▶ **To do**: Copy the portion of the boronic ester abstract between "Modulating Boronic Ester" and "of Polyphenolic Drugs.", inclusive, word for word.

▶ **Excerpt**:
Modulating Boronic Ester Stability in Block Copolymer Micelles via the Neighbor Effect of Copolymerized Tertiary Amines for Controlled Release of Polyphenolic Drugs.

Abstract

The traceless and pH-sensitive properties of boronic esters are attractive for the synthesis of polymer-drug conjugates, but current platforms suffer from both low stability under physiologically relevant conditions and synthetically demanding optimization to tune drug release profiles. We hypothesized that the high catechol affinity and stability of Wulff-type boronic acids could be mimicked by copolymerization of phenyl boronic acid with a tertiary amine and subsequent micellization. This strategy yielded a versatile platform for the preparation of reversible polymer-drug conjugates, which more than doubled the oxidative stability of encapsulated polyphenolic drug cargo at physiologically relevant pH and enabled simple and incremental tuning of drug release kinetics. Moreover, we validated, with 19F NMR, that these copolymers exhibit uniquely high catechol affinity that could not be replicated by combinations of similarly functionalized small molecules. Overall, this report demonstrates that copolymerization of boronic acid and tertiary amine monomers is a powerful and modular approach to improving boronic ester chemistry for drug delivery applications.

▶ **Data section**:
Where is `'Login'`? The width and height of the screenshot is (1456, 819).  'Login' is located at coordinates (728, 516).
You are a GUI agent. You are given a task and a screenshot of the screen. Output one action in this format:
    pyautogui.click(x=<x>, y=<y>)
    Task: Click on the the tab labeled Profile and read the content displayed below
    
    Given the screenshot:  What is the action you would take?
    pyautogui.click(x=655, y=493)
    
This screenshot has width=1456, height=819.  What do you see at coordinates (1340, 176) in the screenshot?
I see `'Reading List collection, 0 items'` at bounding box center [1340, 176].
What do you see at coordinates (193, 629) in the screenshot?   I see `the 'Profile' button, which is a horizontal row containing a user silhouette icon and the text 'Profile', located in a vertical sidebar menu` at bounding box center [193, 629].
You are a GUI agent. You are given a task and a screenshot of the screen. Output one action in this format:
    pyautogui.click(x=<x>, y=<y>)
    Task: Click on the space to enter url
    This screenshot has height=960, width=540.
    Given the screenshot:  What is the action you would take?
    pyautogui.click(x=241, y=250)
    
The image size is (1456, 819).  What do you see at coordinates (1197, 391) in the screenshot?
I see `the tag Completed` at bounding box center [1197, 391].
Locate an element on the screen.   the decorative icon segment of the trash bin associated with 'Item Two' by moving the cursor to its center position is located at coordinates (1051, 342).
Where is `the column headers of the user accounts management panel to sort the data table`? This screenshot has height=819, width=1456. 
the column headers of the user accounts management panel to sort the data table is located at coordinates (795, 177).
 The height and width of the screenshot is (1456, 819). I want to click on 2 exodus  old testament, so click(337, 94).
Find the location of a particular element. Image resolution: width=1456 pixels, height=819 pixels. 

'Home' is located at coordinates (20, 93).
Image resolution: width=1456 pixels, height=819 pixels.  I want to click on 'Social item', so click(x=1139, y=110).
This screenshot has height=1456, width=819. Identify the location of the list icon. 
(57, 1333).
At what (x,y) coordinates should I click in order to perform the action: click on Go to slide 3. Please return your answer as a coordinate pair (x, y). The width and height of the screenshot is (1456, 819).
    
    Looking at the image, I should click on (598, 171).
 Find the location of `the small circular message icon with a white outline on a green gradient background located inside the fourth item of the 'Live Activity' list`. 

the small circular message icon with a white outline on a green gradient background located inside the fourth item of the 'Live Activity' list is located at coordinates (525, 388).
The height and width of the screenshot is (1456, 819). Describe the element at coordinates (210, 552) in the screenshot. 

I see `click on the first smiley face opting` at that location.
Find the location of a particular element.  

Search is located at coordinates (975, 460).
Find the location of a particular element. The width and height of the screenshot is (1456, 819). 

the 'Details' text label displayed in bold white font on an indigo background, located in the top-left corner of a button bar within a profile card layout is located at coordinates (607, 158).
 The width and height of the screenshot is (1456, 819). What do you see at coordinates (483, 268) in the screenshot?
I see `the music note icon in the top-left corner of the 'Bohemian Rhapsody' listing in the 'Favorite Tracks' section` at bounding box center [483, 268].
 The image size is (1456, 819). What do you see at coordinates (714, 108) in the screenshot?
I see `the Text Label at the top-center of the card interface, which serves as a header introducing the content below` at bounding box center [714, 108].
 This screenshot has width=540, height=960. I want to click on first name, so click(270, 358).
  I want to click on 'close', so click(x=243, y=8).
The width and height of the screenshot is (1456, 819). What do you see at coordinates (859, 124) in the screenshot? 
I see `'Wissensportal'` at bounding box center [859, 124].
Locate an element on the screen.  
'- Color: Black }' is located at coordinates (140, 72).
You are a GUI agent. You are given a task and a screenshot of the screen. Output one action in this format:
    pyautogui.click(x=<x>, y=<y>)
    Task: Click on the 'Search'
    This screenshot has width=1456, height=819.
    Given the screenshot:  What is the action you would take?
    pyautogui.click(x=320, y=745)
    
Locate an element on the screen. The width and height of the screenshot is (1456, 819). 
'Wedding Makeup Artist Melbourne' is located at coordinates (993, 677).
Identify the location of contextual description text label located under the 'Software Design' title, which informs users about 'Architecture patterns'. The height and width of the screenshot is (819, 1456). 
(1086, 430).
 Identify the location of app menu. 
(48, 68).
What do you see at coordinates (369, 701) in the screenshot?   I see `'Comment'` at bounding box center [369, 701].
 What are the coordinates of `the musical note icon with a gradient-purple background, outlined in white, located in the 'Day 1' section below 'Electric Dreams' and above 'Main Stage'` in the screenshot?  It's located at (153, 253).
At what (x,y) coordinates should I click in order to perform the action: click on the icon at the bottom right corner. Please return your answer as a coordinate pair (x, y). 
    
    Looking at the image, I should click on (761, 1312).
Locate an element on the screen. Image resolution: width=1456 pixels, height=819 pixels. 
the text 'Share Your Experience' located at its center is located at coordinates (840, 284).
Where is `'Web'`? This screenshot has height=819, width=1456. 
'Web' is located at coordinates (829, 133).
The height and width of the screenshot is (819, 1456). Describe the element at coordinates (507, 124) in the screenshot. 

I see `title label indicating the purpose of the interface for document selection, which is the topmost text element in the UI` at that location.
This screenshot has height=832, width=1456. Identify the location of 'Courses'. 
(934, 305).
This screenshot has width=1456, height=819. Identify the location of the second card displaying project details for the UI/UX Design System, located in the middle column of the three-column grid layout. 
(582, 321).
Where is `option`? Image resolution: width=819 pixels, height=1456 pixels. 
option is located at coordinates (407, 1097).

▶ **Finished task**:
Modulating Boronic Ester Stability in Block Copolymer Micelles via the Neighbor Effect of Copolymerized Tertiary Amines for Controlled Release of Polyphenolic Drugs.